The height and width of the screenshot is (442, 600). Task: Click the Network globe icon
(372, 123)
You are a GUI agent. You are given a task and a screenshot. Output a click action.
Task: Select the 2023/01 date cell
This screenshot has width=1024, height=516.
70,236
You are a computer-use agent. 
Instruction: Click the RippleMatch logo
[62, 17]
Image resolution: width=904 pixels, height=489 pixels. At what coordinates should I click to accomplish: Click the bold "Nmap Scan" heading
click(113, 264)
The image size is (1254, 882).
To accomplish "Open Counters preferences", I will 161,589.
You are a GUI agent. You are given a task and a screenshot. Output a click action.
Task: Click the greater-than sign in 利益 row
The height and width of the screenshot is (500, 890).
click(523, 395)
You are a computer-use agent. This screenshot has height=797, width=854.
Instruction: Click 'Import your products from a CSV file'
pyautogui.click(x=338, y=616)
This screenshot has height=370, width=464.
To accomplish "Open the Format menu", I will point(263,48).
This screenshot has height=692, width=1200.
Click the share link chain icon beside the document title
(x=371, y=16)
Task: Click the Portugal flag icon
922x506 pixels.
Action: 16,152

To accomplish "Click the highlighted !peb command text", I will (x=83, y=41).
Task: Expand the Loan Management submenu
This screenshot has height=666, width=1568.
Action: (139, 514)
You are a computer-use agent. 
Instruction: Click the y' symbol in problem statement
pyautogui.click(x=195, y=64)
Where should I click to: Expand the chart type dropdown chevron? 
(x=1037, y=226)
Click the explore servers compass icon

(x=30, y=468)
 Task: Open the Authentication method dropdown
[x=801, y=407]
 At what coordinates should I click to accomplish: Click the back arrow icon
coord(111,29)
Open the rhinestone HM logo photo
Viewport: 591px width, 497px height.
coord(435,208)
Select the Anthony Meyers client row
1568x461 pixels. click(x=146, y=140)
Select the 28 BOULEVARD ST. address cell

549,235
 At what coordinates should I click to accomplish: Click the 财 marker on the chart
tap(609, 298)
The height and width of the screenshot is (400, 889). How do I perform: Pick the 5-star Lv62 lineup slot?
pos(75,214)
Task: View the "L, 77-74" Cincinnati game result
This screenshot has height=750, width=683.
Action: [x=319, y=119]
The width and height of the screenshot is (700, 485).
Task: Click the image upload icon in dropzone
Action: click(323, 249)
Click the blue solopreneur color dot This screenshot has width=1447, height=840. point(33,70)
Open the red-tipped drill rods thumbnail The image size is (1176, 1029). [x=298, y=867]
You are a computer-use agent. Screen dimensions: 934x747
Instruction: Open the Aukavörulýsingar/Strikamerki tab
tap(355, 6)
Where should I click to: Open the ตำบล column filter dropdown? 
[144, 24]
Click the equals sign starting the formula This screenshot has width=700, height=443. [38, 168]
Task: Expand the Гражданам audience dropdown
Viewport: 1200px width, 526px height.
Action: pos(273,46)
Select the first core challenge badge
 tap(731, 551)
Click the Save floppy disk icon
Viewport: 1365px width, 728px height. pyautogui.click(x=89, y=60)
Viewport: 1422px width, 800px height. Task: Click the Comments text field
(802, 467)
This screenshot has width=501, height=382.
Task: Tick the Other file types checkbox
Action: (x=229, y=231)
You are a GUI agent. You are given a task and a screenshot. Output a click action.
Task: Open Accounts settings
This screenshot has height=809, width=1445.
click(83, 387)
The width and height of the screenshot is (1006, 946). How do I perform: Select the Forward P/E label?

************

▸ **WHAT THIS TASK INVOLVES**:
Please edit the data above by changing "computer-use agent" to "desktop assistant" throughout, leaving everything else untouched.

▸ **RESPONSE**:
The height and width of the screenshot is (442, 600). Task: Click the Network globe icon
(372, 123)
You are a GUI agent. You are given a task and a screenshot. Output a click action.
Task: Select the 2023/01 date cell
This screenshot has width=1024, height=516.
70,236
You are a desktop assistant. 
Instruction: Click the RippleMatch logo
[62, 17]
Image resolution: width=904 pixels, height=489 pixels. At what coordinates should I click to accomplish: Click the bold "Nmap Scan" heading
click(113, 264)
The image size is (1254, 882).
To accomplish "Open Counters preferences", I will 161,589.
You are a GUI agent. You are given a task and a screenshot. Output a click action.
Task: Click the greater-than sign in 利益 row
The height and width of the screenshot is (500, 890).
click(523, 395)
You are a desktop assistant. This screenshot has height=797, width=854.
Instruction: Click 'Import your products from a CSV file'
pyautogui.click(x=338, y=616)
This screenshot has height=370, width=464.
To accomplish "Open the Format menu", I will point(263,48).
This screenshot has height=692, width=1200.
Click the share link chain icon beside the document title
(x=371, y=16)
Task: Click the Portugal flag icon
922x506 pixels.
Action: 16,152

To accomplish "Click the highlighted !peb command text", I will (x=83, y=41).
Task: Expand the Loan Management submenu
This screenshot has height=666, width=1568.
Action: (139, 514)
You are a desktop assistant. 
Instruction: Click the y' symbol in problem statement
pyautogui.click(x=195, y=64)
Where should I click to: Expand the chart type dropdown chevron? 
(x=1037, y=226)
Click the explore servers compass icon

(x=30, y=468)
 Task: Open the Authentication method dropdown
[x=801, y=407]
 At what coordinates should I click to accomplish: Click the back arrow icon
coord(111,29)
Open the rhinestone HM logo photo
Viewport: 591px width, 497px height.
coord(435,208)
Select the Anthony Meyers client row
1568x461 pixels. click(x=146, y=140)
Select the 28 BOULEVARD ST. address cell

549,235
 At what coordinates should I click to accomplish: Click the 财 marker on the chart
tap(609, 298)
The height and width of the screenshot is (400, 889). How do I perform: Pick the 5-star Lv62 lineup slot?
pos(75,214)
Task: View the "L, 77-74" Cincinnati game result
This screenshot has height=750, width=683.
Action: [x=319, y=119]
The width and height of the screenshot is (700, 485).
Task: Click the image upload icon in dropzone
Action: click(323, 249)
Click the blue solopreneur color dot This screenshot has width=1447, height=840. point(33,70)
Open the red-tipped drill rods thumbnail The image size is (1176, 1029). [x=298, y=867]
You are a desktop assistant. Screen dimensions: 934x747
Instruction: Open the Aukavörulýsingar/Strikamerki tab
tap(355, 6)
Where should I click to: Open the ตำบล column filter dropdown? 
[144, 24]
Click the equals sign starting the formula This screenshot has width=700, height=443. [38, 168]
Task: Expand the Гражданам audience dropdown
Viewport: 1200px width, 526px height.
Action: pos(273,46)
Select the first core challenge badge
 tap(731, 551)
Click the Save floppy disk icon
Viewport: 1365px width, 728px height. pyautogui.click(x=89, y=60)
Viewport: 1422px width, 800px height. Task: Click the Comments text field
(802, 467)
This screenshot has width=501, height=382.
Task: Tick the Other file types checkbox
Action: (x=229, y=231)
You are a GUI agent. You are given a task and a screenshot. Output a click action.
Task: Open Accounts settings
This screenshot has height=809, width=1445.
click(83, 387)
The width and height of the screenshot is (1006, 946). How do I perform: Select the Forward P/E label?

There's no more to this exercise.